Третье путешествие 1832 г.
В свою третью поездку Лённрот отправился из Лаукко 13 июля. Почти до самой границы его сопровождали два студента, с которыми он прошел через Тампере, Ювяскюля, Куопио, Каави, Нилсия до Нурмес, где 25 августа расстался с попутчиками и приступил к сбору рун. Из Саунаярви — северо-восточной окраины прихода Нурмес — Лённрот отправился за границу, в Колвасъярви, оттуда через село Репола, деревни Каскиниеми, Роуккула и Мийноа — в Аконлахти. Дальше на север Лённрот не попал, а вернулся через Лентийра, Каяни, Куопио и Порво в Хельсинки, куда прибыл 17 сентября.
[...] Если бы время и обстоятельства позволили мне, я бы совершил путь из прихода Нурмес, что на севере Карелии, в приход Репола Олонецкой губернии и оттуда дальше к северу в Вуоккиниеми и в другие приходы Архангельской губернии. От центра Нурмеса верных шесть миль до деревни Йонкери, расположенной в отдаленном уголке прихода, напротив Репола, граничащей с приходом Кухмо. Еле приметные тропинки бегут то по болотам, то по низким холмам, покрытым величественными и бескрайними нетронутыми лесами. В начале пути еще встречались кое-где одинокие усадьбы, а дальше, кроме единственной захудалой избенки, не было ни одного жилья. [...]
Когда-то, несколько десятков лет тому назад, дети из йонкери сами добирались на лыжах до церкви в Нурмесе, чтобы их окрестили.
Переночевав в одном доме, мы пошли дальше на север в Саунаярви, и там я попрощался со своими попутчиками. За час я добрался до Нискаваара, сначала по воде, затем по суше, и до нитки промок под проливным дождем. Отсюда я должен был идти в Уконваара, до которой, как мне говорили, три версты. Малыш лет пяти-шести — старших никого не было дома — проводил меня немного по тропе и, сказав, что дальше надо сворачивать то налево, то направо, повернул обратно. Я действовал точно по его совету относительно поворотов направо и налево, но не знал, какая из свороток вернее. Наконец я пришел в усадьбу под названием Лосола, или Лосонваара. Отсюда мне предстояло пройти еще две версты до Уконваара и далее шесть верст до Куусиярви, куда я добрался поздно вечером. На следующее утро я отправился дальше, наняв одного мужчину проводить меня до Колвасъярви — первой русской деревни, что в двух с лишним милях отсюда. Мы прошли по сухим грядам, расположенным параллельно и поросшим сосняком, между которыми были болота. Чтобы лучше представить себе эту местность, можно вообразить, что когда-то здесь все было покрыто водой, которая, придя в движение, образовала огромные волны да так потом вдруг и застыла. Гребни волн как бы превратились в гряды, а у их оснований образовались болота. Трудно представить себе, какой же страшной силы была буря, если она смогла поднять такие гигантские волны, по сравнению с которыми все ранее описанные жуткие истории о кораблекрушениях покажутся ничтожно малыми, даже если их разглядывать сквозь лупу самых внушительных размеров. Идти по сухому гребню было легко. Посреди длинных и узких болот кое-где виднелись лесные ламбушки, но даже они не могли придать пейзажу очарования. Если бы нам вздумалось под прямым углом изменить направление своего движения, то нам пришлось бы без конца подниматься на гряды, переходить их, пробираться болотами и т. д.
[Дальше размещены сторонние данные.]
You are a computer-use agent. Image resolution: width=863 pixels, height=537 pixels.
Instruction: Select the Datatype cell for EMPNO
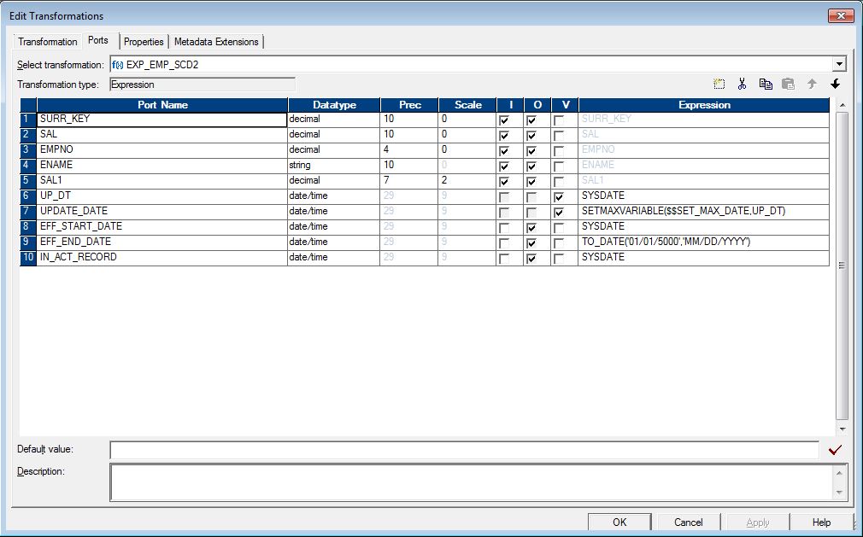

Пройдя верст тринадцать, мы вышли на берег Осмаярви. Надежды наши отыскать здесь хоть какую-нибудь лодку не сбылись. Пришлось идти четыре версты по правому берегу до пролива, соединяющего озера Осмаярви и Колвасъярви. Мы стали изо всех сил кричать: «Лодку! Лодку!», но так ни до кого и не докричались. Да и навряд ли наши крики могли быть услышаны в деревне Колвасъярви, которая находилась в трех верстах от пролива. Но нам все же надо было как-то переправиться через озеро — слишком большое, чтобы обогнуть его, к тому же в конце пути мы оказались бы у широкого ручья, перейти который было бы ничуть не легче. У нас не оставалось другого выхода, как самим соорудить средство для переправы.